Why do we take people with (i) no profile, and (ii) 1 posting seriously? I sense a troll. A quick introductory "Hi, I'm futtocks [rhymes with...] and I have x, and enjoy y" would be more of an icebreaker than the meaningless blurb he/she posted.

Hmpphh.
 
[ QUOTE ]
Why do we take people with (i) no profile, and (ii) 1 posting seriously? I sense a troll. A quick introductory "Hi, I'm futtocks [rhymes with...] and I have x, and enjoy y" would be more of an icebreaker than the meaningless blurb he/she posted.

Hmpphh.

[/ QUOTE ]

Because new posters need encouragement.
 
That is a exactly the attitude which is changing this forum for the worse. Their first post was not a sales pitch or a link to a dodgy site. It raised an issue which seasoned folk felt they had a point to put forward and I found it interesting to read....untill I got to your waffle. How many posts do you have to make before you can raise an intersting point?Knockdowns like yours do little to encourage debate
 
I agree that knockdowns do no good, and I have never put anyone down before on here, but I do think that some of the posts on the Classic forum have degenerated over the last few months.

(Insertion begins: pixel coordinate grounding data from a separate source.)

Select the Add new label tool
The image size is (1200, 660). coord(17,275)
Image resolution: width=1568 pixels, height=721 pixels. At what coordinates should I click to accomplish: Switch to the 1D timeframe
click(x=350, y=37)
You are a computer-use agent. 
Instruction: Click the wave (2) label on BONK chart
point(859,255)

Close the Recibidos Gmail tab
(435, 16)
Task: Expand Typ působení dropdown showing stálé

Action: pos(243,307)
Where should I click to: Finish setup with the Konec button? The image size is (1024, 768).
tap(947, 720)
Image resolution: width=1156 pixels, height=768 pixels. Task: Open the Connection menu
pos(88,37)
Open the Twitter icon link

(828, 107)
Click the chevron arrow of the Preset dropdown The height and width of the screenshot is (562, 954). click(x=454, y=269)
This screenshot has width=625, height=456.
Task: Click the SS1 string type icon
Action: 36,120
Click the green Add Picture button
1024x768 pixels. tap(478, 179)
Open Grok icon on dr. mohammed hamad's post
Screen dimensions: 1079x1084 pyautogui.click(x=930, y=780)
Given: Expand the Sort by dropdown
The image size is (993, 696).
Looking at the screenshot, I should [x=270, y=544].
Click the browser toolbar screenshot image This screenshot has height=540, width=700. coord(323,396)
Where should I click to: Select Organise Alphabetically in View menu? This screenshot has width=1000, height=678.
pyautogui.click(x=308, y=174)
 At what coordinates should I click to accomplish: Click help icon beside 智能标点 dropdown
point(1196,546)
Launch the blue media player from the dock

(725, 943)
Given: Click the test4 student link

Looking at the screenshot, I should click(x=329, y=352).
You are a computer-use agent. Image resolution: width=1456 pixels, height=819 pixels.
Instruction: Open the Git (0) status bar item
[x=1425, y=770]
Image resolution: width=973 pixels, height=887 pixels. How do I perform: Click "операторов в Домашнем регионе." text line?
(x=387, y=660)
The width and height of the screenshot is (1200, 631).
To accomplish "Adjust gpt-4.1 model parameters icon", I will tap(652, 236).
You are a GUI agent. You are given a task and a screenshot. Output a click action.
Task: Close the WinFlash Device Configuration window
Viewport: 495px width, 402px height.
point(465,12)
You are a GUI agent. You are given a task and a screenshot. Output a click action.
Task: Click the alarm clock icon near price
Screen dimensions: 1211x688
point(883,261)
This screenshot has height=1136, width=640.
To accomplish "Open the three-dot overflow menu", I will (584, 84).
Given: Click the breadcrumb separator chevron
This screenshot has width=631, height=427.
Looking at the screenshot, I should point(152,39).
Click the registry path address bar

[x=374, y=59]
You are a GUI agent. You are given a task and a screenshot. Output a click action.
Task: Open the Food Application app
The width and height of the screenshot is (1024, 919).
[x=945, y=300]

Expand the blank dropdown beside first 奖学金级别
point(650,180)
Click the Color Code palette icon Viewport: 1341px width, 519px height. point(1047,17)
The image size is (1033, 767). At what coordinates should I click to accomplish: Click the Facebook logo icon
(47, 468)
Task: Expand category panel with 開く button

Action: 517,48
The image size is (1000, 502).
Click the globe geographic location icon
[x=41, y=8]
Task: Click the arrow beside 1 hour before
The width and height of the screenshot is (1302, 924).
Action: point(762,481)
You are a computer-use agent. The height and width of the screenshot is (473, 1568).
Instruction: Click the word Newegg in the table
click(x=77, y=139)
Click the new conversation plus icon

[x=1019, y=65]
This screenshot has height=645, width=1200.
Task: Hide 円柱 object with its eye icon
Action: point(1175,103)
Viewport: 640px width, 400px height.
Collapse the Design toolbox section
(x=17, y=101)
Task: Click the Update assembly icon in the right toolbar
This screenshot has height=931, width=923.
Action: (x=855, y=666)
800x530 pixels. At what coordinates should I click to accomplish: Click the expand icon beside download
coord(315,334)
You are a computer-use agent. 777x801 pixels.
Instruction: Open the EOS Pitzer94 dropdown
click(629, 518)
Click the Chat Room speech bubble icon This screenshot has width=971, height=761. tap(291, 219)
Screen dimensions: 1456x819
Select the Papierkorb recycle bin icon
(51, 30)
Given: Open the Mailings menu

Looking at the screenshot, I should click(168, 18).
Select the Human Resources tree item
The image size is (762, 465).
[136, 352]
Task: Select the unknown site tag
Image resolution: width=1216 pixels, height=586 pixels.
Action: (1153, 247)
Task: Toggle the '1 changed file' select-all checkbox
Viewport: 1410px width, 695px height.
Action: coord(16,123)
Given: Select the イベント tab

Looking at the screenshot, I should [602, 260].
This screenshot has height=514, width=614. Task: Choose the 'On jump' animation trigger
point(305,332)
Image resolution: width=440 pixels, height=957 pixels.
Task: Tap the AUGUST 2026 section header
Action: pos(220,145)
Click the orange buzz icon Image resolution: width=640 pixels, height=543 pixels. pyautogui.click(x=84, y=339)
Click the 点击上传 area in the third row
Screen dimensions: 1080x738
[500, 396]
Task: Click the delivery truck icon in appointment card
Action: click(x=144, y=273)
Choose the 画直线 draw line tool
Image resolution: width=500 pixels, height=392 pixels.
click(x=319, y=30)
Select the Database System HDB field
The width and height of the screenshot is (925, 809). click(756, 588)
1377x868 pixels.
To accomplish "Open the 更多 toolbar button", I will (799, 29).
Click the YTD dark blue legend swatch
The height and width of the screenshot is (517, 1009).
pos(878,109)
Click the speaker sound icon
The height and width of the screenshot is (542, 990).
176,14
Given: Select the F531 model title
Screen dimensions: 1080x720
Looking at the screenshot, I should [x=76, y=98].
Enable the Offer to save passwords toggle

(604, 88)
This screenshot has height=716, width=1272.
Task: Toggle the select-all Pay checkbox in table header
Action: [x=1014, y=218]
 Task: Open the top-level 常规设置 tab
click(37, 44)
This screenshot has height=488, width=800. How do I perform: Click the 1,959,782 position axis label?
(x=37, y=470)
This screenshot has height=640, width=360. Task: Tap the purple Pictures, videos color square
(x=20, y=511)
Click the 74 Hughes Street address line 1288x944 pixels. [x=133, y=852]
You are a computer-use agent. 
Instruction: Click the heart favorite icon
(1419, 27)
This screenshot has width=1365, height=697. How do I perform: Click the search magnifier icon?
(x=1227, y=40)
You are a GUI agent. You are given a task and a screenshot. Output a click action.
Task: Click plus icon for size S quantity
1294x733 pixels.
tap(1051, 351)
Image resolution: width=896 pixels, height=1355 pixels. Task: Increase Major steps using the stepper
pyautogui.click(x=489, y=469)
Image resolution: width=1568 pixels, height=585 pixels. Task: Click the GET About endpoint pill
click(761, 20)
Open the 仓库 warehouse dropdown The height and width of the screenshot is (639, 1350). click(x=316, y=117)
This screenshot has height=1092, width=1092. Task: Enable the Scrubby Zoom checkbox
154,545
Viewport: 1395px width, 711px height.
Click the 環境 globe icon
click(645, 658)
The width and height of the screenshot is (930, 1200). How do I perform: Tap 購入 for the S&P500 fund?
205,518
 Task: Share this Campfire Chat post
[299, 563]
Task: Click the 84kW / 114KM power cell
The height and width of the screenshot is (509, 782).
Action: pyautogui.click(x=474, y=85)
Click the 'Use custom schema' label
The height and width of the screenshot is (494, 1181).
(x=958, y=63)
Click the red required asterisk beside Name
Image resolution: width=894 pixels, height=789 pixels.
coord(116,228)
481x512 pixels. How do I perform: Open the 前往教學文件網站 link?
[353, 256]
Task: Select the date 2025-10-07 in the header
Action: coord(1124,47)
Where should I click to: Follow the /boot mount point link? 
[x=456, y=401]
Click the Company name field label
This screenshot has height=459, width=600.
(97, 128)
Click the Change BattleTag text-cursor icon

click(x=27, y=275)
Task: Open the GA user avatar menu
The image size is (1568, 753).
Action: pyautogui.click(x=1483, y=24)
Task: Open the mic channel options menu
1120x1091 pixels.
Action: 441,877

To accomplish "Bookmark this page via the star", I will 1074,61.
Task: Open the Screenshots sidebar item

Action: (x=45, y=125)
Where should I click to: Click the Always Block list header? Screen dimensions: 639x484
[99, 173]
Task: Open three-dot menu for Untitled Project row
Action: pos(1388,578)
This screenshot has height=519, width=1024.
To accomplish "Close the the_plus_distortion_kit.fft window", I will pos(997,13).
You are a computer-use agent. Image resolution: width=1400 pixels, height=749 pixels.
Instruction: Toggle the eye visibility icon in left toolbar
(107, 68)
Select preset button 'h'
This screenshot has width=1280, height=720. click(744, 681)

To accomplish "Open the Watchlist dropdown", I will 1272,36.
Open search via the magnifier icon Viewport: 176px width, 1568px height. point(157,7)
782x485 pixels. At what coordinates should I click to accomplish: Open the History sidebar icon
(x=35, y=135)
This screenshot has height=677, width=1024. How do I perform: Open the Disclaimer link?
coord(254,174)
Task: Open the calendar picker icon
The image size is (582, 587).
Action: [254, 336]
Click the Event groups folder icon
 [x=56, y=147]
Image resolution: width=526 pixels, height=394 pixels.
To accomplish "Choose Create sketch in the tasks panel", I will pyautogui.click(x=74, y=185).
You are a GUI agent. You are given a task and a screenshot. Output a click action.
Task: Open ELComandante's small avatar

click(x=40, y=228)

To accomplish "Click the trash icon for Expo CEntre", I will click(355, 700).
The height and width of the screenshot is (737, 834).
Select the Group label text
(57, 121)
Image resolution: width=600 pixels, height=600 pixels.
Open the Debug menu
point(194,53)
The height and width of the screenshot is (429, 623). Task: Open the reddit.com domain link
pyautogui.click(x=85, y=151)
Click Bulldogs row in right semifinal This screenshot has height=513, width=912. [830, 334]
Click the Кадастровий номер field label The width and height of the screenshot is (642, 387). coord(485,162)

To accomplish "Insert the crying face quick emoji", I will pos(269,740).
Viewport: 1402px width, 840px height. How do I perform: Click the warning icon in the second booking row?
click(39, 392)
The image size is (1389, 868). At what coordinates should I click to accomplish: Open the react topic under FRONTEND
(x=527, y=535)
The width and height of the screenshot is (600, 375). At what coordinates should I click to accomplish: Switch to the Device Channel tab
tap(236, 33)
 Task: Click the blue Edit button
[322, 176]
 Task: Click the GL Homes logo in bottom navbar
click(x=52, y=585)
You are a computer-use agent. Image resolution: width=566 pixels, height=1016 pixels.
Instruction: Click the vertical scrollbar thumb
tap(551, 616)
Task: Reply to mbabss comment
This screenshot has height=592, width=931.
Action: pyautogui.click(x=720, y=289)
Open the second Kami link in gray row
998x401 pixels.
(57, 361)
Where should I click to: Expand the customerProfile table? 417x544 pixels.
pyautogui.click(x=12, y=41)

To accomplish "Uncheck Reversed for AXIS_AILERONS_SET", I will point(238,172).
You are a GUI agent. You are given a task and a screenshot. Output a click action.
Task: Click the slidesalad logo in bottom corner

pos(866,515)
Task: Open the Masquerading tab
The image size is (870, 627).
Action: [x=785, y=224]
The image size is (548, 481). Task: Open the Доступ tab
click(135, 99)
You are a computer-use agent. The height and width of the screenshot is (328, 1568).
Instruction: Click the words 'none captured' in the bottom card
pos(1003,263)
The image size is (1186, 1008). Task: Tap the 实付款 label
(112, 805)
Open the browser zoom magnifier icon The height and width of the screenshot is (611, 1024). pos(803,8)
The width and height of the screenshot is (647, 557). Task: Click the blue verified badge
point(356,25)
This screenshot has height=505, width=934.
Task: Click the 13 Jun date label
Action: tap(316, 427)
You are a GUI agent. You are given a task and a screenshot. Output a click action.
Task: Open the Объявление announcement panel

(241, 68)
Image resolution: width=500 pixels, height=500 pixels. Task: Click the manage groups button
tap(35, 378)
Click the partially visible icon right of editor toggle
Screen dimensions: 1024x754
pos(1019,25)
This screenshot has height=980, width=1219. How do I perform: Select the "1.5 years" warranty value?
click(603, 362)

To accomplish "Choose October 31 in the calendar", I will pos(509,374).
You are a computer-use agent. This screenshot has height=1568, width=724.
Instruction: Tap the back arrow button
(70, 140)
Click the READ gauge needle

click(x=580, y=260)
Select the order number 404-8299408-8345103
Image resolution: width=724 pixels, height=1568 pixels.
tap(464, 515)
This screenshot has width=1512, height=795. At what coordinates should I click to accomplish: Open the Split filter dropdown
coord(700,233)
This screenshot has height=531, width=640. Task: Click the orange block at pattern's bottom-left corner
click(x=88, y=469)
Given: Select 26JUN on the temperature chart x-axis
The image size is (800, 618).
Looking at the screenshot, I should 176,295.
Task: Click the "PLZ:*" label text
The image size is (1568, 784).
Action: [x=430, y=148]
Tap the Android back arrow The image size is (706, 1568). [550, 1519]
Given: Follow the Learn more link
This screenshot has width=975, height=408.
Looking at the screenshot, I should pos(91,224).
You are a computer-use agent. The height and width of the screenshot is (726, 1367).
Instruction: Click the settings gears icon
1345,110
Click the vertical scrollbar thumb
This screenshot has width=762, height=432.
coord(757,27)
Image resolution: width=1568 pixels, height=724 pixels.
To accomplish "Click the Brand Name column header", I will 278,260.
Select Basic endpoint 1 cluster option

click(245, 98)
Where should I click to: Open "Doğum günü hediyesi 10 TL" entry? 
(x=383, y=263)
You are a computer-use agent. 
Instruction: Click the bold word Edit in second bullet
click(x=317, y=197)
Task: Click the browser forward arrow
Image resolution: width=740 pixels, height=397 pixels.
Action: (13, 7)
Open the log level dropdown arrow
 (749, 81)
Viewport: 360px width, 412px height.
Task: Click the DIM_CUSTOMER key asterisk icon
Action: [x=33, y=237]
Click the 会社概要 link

I do still have a suspicion that the orignal poster was taking the mickey and he/she hasn't come back yet to comment on subsequent posts or add anything useful. I have my hat on standby for eating if the post was genuine...

Sometimes I think people get drawn into debate because a mischevious poster has started something silly.

futtocks - if you're genuine, welcome. If you're just having a bit of a laugh, that's fine too - but not all that constructive. From my point of view, anyway.

And gary3029 - I didn't mean to offend you with my waffle!